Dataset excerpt
* start *

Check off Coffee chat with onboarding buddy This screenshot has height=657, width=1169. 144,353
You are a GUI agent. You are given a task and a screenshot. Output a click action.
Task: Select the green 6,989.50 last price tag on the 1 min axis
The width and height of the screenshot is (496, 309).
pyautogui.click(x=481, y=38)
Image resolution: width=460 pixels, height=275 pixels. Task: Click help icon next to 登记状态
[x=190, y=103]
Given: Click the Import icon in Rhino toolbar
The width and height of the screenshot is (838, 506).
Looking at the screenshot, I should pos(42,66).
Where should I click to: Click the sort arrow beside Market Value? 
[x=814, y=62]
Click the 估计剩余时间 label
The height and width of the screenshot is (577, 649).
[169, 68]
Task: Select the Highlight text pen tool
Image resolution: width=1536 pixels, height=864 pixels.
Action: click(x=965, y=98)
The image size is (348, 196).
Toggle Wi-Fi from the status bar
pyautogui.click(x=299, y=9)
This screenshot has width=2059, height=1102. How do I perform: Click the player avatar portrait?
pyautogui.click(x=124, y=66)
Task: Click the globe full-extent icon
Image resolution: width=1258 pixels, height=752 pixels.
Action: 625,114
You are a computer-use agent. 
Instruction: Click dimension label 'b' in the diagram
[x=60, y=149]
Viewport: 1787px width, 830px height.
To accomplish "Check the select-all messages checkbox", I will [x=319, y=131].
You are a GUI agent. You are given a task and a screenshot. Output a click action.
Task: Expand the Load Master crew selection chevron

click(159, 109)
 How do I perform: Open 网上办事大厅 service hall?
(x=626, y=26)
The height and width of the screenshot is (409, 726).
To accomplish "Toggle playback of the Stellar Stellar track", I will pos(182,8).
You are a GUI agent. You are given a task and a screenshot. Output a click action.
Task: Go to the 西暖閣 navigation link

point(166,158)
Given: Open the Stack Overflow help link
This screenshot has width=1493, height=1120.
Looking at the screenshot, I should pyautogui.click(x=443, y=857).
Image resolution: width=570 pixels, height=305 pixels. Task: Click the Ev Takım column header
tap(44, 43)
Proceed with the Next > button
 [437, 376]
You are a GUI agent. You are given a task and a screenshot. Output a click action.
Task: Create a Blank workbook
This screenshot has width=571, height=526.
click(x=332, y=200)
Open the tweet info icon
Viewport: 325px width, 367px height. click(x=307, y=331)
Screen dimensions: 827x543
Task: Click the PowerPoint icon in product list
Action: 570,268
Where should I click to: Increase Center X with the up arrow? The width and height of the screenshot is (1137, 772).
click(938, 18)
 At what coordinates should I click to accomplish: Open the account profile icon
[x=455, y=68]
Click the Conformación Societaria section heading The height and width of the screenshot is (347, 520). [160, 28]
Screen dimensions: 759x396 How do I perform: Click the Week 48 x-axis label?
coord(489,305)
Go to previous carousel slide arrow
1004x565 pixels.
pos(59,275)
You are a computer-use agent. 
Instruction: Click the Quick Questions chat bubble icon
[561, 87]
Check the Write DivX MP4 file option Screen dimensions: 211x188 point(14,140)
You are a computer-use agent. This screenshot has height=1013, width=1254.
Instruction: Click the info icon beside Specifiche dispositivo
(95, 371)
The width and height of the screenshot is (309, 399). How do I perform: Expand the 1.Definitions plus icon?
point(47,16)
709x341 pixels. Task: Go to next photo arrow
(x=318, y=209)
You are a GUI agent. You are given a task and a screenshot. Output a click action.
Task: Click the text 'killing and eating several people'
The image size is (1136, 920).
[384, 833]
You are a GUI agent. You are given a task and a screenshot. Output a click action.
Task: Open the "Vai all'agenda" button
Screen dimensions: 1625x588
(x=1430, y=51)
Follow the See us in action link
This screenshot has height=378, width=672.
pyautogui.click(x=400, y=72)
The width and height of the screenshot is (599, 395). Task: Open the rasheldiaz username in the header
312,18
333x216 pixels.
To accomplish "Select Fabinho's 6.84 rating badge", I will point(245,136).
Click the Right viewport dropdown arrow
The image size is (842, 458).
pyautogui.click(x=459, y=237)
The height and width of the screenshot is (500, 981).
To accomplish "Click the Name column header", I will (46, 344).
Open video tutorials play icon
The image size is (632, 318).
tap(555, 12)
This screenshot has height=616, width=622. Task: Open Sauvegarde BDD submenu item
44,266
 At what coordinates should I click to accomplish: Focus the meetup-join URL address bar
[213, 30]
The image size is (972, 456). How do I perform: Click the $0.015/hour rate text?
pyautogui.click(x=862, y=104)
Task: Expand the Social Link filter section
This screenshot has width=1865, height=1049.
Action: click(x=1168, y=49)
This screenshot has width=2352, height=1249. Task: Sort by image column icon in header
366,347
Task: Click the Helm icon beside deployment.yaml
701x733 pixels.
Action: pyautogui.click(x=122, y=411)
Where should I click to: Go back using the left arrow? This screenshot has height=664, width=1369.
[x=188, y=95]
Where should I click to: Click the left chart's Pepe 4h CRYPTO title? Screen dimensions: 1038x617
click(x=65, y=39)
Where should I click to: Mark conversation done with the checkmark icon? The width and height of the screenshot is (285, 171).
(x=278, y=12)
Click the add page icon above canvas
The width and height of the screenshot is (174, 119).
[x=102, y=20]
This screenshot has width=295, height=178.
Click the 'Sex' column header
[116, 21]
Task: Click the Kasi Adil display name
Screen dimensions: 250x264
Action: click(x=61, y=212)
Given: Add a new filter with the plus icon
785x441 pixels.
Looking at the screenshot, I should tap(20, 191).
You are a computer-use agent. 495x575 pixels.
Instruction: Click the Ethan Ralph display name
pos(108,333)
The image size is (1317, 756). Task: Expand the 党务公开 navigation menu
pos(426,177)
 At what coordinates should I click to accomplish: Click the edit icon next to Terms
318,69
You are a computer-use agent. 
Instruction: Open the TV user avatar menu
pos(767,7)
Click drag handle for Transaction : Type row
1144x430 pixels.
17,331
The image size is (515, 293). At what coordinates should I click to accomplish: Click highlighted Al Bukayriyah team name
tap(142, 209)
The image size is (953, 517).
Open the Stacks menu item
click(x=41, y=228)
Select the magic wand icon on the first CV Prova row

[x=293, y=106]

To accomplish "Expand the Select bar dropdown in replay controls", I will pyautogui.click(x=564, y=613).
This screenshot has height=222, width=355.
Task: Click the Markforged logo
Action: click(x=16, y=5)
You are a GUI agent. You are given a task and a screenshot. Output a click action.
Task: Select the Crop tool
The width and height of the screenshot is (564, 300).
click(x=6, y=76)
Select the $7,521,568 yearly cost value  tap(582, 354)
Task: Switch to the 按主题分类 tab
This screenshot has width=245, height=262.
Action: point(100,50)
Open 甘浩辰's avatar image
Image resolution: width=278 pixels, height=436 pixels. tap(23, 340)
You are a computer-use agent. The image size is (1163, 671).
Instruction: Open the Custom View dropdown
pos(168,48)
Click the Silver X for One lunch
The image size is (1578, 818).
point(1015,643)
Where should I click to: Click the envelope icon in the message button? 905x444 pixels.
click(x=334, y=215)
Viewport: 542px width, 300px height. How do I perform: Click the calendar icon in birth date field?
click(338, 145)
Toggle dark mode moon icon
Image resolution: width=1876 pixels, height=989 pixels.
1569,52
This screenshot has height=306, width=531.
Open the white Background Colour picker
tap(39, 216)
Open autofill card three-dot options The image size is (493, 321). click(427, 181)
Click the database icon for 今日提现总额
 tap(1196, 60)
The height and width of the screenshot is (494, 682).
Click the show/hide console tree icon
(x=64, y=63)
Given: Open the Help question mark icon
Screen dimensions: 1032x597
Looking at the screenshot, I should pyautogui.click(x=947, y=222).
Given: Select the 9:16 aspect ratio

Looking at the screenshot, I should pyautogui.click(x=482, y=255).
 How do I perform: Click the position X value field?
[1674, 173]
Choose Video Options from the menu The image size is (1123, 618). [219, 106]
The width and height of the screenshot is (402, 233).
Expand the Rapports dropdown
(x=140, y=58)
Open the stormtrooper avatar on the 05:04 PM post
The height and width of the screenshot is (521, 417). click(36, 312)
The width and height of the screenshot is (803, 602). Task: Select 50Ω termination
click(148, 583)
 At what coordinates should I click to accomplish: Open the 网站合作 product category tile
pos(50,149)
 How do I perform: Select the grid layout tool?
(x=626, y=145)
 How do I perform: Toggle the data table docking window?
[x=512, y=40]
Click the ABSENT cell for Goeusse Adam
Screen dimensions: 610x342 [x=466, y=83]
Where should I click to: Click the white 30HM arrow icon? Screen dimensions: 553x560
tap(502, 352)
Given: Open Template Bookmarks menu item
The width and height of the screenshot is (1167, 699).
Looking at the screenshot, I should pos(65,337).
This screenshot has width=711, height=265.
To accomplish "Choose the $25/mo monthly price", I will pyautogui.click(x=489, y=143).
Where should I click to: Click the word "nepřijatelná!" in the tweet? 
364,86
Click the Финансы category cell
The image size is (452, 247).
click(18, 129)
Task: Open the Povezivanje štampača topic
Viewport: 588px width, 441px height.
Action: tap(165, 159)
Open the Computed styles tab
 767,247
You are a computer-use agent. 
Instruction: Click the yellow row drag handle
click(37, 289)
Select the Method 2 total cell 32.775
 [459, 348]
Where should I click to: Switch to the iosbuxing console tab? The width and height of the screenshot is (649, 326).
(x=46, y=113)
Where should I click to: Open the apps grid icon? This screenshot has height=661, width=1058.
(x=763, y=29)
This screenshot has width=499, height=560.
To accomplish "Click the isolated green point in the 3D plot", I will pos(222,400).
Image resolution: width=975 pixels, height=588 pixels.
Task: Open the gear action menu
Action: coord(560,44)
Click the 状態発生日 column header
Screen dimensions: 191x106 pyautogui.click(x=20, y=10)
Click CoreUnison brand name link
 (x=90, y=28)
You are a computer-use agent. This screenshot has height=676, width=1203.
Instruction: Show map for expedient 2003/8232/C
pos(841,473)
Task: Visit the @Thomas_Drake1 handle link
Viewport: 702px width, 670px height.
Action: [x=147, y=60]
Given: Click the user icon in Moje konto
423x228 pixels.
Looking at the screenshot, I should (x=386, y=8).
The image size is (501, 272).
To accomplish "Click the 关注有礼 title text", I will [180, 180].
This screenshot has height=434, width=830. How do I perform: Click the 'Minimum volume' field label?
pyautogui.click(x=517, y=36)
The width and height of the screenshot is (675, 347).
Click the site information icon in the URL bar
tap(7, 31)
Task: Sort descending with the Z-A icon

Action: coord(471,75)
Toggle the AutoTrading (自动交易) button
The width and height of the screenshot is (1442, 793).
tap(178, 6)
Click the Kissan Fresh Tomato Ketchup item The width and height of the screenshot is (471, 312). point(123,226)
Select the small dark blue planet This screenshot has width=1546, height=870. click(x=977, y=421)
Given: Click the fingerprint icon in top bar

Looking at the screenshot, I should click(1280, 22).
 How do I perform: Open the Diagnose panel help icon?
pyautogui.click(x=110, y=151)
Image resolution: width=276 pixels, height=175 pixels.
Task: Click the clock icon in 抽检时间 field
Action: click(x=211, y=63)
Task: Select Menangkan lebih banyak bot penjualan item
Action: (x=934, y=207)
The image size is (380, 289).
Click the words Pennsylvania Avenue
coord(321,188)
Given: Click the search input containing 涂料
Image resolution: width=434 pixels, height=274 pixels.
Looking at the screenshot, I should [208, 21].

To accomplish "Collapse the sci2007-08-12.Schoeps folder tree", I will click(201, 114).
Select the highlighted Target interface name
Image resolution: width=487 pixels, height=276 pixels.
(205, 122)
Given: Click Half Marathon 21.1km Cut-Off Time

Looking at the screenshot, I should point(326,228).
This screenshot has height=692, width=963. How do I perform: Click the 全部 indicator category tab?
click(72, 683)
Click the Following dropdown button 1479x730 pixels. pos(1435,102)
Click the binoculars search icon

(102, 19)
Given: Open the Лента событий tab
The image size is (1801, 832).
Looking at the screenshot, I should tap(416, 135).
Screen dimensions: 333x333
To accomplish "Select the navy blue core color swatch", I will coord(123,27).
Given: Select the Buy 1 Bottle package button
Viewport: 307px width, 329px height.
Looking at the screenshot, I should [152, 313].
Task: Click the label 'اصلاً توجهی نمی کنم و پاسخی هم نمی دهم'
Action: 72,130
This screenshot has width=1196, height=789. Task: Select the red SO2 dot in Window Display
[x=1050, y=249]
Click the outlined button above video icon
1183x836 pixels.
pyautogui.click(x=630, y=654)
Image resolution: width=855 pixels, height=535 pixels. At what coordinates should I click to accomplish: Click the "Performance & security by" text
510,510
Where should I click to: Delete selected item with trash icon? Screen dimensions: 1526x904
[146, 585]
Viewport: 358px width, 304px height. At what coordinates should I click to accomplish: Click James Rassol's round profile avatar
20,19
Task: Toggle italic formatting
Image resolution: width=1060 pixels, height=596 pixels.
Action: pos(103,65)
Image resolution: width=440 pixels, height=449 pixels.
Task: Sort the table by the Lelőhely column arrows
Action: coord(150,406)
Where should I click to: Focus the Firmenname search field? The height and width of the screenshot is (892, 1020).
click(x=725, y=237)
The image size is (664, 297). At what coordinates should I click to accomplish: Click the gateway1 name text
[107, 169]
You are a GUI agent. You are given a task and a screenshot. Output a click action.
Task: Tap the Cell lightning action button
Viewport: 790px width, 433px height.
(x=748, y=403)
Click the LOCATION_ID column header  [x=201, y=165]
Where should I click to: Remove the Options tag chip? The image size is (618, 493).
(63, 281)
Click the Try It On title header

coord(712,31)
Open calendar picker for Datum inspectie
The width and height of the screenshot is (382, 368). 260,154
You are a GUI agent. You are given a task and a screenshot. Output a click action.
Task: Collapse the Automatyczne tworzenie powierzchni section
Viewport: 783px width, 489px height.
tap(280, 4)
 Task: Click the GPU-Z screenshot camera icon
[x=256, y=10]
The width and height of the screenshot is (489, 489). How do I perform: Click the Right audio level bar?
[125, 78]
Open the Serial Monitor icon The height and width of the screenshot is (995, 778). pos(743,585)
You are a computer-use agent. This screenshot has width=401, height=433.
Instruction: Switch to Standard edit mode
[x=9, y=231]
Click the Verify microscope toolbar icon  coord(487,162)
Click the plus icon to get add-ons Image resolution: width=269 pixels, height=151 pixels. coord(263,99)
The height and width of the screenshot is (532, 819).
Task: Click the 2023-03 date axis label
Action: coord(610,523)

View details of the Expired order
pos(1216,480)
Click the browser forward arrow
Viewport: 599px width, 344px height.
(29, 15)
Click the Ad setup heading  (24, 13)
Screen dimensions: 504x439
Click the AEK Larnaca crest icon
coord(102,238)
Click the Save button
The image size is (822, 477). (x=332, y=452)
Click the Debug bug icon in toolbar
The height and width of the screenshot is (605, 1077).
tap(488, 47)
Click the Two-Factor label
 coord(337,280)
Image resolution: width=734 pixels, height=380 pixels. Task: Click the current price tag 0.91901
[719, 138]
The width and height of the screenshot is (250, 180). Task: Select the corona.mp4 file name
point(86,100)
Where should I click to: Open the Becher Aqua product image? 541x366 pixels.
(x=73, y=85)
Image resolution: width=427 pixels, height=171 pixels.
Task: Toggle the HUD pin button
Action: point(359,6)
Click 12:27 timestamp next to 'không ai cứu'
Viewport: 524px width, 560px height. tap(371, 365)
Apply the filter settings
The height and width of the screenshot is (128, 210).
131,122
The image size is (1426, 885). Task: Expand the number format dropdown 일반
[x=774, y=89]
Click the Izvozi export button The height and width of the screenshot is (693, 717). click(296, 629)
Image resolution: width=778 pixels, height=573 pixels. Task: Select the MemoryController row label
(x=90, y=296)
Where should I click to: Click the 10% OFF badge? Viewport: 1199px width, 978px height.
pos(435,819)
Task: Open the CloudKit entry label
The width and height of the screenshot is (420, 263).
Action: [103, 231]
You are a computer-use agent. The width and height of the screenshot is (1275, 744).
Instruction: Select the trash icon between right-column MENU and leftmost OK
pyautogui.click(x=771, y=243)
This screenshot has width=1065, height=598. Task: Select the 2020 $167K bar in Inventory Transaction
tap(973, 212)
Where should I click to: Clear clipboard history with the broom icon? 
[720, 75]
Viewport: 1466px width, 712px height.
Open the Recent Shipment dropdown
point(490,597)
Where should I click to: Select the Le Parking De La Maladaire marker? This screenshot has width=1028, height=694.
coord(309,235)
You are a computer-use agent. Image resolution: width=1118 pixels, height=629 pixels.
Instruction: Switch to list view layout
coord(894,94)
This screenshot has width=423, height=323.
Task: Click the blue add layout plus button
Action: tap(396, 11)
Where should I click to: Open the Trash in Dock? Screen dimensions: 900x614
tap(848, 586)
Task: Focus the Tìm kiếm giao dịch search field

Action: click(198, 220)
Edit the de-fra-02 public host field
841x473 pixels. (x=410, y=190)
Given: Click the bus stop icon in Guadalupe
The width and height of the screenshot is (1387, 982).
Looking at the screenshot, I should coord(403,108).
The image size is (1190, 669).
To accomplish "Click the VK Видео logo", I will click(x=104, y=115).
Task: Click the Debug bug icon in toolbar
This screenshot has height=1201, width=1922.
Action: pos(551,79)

* end *

_EXERCISE DIRECTIONS_
Copy the entries above verbatim, from their first line up to and including the line that contains "I will pos(182,8).".

_WRITTEN SOLUTION_
Check off Coffee chat with onboarding buddy This screenshot has height=657, width=1169. 144,353
You are a GUI agent. You are given a task and a screenshot. Output a click action.
Task: Select the green 6,989.50 last price tag on the 1 min axis
The width and height of the screenshot is (496, 309).
pyautogui.click(x=481, y=38)
Image resolution: width=460 pixels, height=275 pixels. Task: Click help icon next to 登记状态
[x=190, y=103]
Given: Click the Import icon in Rhino toolbar
The width and height of the screenshot is (838, 506).
Looking at the screenshot, I should pos(42,66).
Where should I click to: Click the sort arrow beside Market Value? 
[x=814, y=62]
Click the 估计剩余时间 label
The height and width of the screenshot is (577, 649).
[169, 68]
Task: Select the Highlight text pen tool
Image resolution: width=1536 pixels, height=864 pixels.
Action: click(x=965, y=98)
The image size is (348, 196).
Toggle Wi-Fi from the status bar
pyautogui.click(x=299, y=9)
This screenshot has width=2059, height=1102. How do I perform: Click the player avatar portrait?
pyautogui.click(x=124, y=66)
Task: Click the globe full-extent icon
Image resolution: width=1258 pixels, height=752 pixels.
Action: 625,114
You are a computer-use agent. 
Instruction: Click dimension label 'b' in the diagram
[x=60, y=149]
Viewport: 1787px width, 830px height.
To accomplish "Check the select-all messages checkbox", I will [x=319, y=131].
You are a GUI agent. You are given a task and a screenshot. Output a click action.
Task: Expand the Load Master crew selection chevron

click(159, 109)
 How do I perform: Open 网上办事大厅 service hall?
(x=626, y=26)
The height and width of the screenshot is (409, 726).
To accomplish "Toggle playback of the Stellar Stellar track", I will pos(182,8).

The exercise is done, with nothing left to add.